Assim, espera-se que o CFP assuma um posicionamento em prol da saúde do trabalhador e da trabalhadora rompendo com a premissa do modelo biomédico e da aplicação restrita das normas de Higiene e Segurança do Trabalho, e que promova a incorporação de múltiplos saberes e um olhar interdisciplinar para as questões saúde/trabalho. O posicionamento do CFP deverá se alinhar com a afirmação da importância da análise coletiva da relação trabalhador/a – trabalho, incorporando, além da interdisciplinaridade, o conhecimento do trabalhador e da trabalhadora, construído a partir da sua experiência.

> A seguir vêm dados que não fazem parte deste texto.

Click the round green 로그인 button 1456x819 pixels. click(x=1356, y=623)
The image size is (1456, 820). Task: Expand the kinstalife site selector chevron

Este documento tem a finalidade de explicitar pontos da Resolução que podem trazer prejuízos significativos para a atuação profissional de psicólogas e psicólogos, seja restringindo seu campo de atuação, seja vinculando as práticas profissionais às abordagens restritas, algumas já superadas inclusive na legislação atual vigente. Nesse sentido, defendemos a imediata revogação da Resolução CFP-02-2022. Compreendemos que trata-se de um tema importante, atual, pertinente que deve ser legislado pelo CFP. Nesse sentido, defendemos que a elaboração de uma normativa sobre o assunto seja definida com base em processos amplos e participativos, envolvendo TODOS os setores que atuam no campo de saúde-trabalho, incluindo a saúde do trabalhador e da trabalhadora.
Aguardamos o acolhimento ao nosso pleito.
Nota encaminhada em 18/02/2022
Subscrevem essa nota:
Associação Brasileira de Saúde do Trabalhador e da Trabalhadora (ABRASTT) Associação Brasileira de Psicologia Social (ABRAPSO)
Associação Brasileira de Saúde Coletiva (ABRASCO)
GT3 Saúde Mental e Trabalho da Frente Ampla em Defesa da Saúde dos Trabalhadores e Trabalhadoras
Grupos de Trabalho da Associação Nacional de Pesquisa e Pós-graduação em Psicologia (ANPEPP): GT Modos de Vida e Trabalho
GT Políticas da Subjetividade
GT Trabalho e Processos Organizativos na Contemporaneidade
GT Trabalho e Saúde
GT Trabalho, Subjetividade e Práticas Clínicas.